(Exercise) Convert the entries into a numbered list, taking everything from the line containing "Task: Open the Image Size dropdown" down to the line containing "click(796, 197)" and leaving out blank lines.

---------- Data entries

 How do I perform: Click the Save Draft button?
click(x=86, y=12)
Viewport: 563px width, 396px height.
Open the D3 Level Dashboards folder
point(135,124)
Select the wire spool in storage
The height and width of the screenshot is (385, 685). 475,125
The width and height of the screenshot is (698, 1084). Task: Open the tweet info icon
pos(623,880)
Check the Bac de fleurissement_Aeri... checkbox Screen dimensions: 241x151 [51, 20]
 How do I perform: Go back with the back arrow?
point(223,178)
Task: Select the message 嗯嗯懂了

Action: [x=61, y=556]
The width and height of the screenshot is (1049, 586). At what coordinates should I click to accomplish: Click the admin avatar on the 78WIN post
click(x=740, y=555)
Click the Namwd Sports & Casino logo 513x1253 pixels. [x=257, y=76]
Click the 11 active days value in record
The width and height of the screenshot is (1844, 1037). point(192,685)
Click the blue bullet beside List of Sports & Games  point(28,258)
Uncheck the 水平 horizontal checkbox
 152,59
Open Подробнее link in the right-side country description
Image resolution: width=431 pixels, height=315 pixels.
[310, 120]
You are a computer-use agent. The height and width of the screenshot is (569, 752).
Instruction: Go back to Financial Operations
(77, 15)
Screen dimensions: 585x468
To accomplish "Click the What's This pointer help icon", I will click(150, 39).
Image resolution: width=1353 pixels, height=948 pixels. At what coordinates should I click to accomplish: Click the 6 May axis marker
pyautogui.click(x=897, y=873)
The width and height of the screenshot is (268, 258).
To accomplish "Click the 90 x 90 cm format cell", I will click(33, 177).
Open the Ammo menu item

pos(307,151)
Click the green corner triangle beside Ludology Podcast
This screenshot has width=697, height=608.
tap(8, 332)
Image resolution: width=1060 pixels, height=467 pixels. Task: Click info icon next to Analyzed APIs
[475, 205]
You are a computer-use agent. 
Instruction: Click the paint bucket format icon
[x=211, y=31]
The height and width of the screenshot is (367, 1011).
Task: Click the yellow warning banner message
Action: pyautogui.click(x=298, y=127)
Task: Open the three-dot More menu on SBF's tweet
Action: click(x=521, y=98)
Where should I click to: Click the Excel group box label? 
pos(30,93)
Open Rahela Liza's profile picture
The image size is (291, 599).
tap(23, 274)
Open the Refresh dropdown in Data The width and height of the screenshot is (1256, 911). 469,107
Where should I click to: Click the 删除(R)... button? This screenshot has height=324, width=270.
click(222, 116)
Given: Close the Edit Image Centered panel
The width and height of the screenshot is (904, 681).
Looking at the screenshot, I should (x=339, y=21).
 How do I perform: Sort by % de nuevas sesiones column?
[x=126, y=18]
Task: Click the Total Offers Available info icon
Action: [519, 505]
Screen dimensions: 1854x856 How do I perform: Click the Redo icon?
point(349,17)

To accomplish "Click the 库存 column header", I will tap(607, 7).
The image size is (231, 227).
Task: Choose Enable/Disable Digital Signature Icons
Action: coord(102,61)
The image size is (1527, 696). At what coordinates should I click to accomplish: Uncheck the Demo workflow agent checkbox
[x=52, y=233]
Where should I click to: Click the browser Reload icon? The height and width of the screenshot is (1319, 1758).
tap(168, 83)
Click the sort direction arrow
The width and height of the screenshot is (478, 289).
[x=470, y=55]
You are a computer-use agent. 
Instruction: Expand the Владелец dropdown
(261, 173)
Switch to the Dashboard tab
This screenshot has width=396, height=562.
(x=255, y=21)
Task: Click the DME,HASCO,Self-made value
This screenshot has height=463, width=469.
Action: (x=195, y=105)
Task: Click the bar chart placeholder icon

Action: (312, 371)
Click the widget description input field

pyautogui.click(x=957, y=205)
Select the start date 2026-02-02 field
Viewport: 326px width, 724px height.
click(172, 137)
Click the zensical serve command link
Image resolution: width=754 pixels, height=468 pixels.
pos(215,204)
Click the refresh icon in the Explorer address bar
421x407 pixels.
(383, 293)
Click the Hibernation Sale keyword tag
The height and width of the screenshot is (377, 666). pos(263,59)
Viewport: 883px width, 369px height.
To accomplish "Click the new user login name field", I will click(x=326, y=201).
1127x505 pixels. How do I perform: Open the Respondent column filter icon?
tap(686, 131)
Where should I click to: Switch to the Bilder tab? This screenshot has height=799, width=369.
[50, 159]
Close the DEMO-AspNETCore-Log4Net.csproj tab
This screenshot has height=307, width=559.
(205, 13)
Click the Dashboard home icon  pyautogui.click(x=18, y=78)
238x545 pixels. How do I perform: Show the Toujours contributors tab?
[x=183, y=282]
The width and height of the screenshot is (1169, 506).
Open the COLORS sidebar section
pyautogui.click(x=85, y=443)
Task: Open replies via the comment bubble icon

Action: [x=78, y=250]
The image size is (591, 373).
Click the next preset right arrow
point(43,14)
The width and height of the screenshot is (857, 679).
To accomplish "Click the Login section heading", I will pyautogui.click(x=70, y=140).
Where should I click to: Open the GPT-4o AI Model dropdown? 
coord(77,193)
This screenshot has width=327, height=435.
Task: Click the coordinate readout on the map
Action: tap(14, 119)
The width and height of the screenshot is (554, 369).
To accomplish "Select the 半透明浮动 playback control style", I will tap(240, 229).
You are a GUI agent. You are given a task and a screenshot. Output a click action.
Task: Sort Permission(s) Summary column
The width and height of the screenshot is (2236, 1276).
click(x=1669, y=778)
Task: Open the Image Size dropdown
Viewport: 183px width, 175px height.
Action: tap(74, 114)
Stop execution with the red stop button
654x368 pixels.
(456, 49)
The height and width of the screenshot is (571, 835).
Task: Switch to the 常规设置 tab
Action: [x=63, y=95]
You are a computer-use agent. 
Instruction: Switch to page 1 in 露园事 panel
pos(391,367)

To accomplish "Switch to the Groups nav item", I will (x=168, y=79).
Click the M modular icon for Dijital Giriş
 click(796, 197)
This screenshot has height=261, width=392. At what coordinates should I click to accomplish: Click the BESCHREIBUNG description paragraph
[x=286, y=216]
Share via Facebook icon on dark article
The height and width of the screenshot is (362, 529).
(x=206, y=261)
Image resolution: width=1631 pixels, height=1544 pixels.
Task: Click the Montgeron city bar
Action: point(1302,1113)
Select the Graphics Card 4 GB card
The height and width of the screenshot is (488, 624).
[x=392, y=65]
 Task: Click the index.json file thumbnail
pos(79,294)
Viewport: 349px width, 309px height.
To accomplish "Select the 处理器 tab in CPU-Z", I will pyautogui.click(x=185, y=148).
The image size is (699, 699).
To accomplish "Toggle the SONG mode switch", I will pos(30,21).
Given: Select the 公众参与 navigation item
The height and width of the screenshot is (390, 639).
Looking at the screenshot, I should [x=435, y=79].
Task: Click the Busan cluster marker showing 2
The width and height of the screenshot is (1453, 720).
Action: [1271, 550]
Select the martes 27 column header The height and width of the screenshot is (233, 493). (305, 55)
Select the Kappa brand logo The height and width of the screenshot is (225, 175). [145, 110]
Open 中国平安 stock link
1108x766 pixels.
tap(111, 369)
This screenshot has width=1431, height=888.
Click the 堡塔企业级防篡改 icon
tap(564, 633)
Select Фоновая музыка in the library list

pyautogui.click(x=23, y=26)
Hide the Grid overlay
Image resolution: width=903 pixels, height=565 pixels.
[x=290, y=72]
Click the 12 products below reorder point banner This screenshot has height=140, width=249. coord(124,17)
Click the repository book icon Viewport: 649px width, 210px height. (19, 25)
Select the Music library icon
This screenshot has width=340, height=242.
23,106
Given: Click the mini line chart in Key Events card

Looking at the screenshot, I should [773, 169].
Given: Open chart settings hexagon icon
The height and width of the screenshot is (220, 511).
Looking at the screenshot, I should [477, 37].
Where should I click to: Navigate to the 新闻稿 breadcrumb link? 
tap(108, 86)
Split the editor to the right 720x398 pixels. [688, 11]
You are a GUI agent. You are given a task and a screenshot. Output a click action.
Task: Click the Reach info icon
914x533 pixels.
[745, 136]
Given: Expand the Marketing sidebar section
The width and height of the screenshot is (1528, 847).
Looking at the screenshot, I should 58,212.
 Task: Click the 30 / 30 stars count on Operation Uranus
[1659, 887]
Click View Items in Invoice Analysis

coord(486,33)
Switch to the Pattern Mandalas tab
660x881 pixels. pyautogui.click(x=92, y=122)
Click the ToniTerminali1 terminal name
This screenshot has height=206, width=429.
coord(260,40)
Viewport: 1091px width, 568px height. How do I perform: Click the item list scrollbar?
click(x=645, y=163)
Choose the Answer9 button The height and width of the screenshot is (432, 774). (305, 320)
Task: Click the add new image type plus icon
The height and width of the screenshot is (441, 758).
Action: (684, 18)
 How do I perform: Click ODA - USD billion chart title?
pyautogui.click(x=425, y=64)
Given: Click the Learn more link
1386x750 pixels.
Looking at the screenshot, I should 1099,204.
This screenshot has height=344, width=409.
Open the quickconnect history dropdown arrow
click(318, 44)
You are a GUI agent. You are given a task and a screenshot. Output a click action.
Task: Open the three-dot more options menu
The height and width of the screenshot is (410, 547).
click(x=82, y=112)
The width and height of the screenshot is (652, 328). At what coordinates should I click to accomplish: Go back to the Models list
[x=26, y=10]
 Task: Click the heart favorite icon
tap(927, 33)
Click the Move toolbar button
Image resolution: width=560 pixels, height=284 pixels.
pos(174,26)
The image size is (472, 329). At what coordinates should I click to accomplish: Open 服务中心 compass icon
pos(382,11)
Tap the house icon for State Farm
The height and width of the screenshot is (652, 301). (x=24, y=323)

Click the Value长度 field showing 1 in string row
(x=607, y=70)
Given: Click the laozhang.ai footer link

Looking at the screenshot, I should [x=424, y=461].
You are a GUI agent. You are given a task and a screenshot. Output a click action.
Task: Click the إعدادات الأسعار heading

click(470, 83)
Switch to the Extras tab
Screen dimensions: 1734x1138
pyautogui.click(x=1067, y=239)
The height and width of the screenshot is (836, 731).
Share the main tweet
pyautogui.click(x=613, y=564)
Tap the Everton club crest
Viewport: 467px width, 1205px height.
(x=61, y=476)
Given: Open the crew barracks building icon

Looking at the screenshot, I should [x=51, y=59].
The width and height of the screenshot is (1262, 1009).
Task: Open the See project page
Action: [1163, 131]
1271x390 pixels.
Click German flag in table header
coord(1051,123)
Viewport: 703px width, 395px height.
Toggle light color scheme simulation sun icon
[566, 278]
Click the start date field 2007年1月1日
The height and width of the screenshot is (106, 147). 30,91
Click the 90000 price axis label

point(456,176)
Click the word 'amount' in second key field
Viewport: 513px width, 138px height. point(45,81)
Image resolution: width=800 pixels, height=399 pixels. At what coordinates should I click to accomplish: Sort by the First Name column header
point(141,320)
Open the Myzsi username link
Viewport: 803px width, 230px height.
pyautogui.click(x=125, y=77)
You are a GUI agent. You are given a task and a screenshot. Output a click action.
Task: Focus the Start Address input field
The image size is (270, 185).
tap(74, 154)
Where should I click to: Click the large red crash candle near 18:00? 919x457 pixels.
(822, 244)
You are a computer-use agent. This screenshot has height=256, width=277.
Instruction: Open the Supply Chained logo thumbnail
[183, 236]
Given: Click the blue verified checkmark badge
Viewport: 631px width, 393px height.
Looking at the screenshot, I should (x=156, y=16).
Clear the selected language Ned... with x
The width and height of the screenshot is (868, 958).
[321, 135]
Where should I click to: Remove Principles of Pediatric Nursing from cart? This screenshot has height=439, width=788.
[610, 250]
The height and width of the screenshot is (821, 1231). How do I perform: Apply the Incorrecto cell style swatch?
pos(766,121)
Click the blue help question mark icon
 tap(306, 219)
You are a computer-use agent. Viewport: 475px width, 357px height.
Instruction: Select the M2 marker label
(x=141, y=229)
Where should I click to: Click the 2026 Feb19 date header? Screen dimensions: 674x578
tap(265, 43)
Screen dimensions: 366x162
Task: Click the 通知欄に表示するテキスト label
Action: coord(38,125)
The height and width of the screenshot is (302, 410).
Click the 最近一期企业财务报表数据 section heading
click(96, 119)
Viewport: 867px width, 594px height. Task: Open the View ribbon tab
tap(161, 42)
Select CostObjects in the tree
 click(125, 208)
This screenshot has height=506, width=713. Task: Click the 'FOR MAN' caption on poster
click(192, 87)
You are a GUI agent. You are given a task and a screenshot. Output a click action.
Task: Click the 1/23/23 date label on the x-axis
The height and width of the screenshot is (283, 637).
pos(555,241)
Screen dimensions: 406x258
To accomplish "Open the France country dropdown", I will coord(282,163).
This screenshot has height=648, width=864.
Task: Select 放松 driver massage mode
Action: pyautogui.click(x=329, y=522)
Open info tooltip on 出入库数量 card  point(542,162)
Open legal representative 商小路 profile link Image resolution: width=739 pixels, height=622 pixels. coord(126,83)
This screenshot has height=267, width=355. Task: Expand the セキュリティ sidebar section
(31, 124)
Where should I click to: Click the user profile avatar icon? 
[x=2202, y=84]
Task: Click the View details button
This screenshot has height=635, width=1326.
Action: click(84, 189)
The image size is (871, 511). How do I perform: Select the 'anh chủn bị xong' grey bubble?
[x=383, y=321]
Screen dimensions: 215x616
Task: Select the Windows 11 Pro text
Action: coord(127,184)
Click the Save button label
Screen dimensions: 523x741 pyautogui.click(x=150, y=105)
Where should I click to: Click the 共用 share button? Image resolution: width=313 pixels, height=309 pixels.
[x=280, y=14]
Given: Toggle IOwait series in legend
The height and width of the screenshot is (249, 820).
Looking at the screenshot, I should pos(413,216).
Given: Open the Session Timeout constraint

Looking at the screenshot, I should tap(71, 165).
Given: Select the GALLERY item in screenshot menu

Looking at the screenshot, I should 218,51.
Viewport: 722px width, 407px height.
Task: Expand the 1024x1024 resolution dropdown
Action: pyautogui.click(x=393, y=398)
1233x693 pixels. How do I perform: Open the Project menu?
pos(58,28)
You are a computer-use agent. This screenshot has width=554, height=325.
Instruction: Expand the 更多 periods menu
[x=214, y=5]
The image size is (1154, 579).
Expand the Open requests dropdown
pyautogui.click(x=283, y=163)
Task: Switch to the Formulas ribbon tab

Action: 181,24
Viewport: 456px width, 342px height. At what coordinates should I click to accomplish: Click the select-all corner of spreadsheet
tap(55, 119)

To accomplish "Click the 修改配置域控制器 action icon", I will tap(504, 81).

--------------------

(Output of the exercise)
1. Task: Open the Image Size dropdown
2. Viewport: 183px width, 175px height.
3. Action: tap(74, 114)
4. Stop execution with the red stop button
5. 654x368 pixels.
6. (456, 49)
7. The height and width of the screenshot is (571, 835).
8. Task: Switch to the 常规设置 tab
9. Action: [x=63, y=95]
10. You are a computer-use agent. 
11. Instruction: Switch to page 1 in 露园事 panel
12. pos(391,367)
13. To accomplish "Switch to the Groups nav item", I will (x=168, y=79).
14. Click the M modular icon for Dijital Giriş
15.  click(796, 197)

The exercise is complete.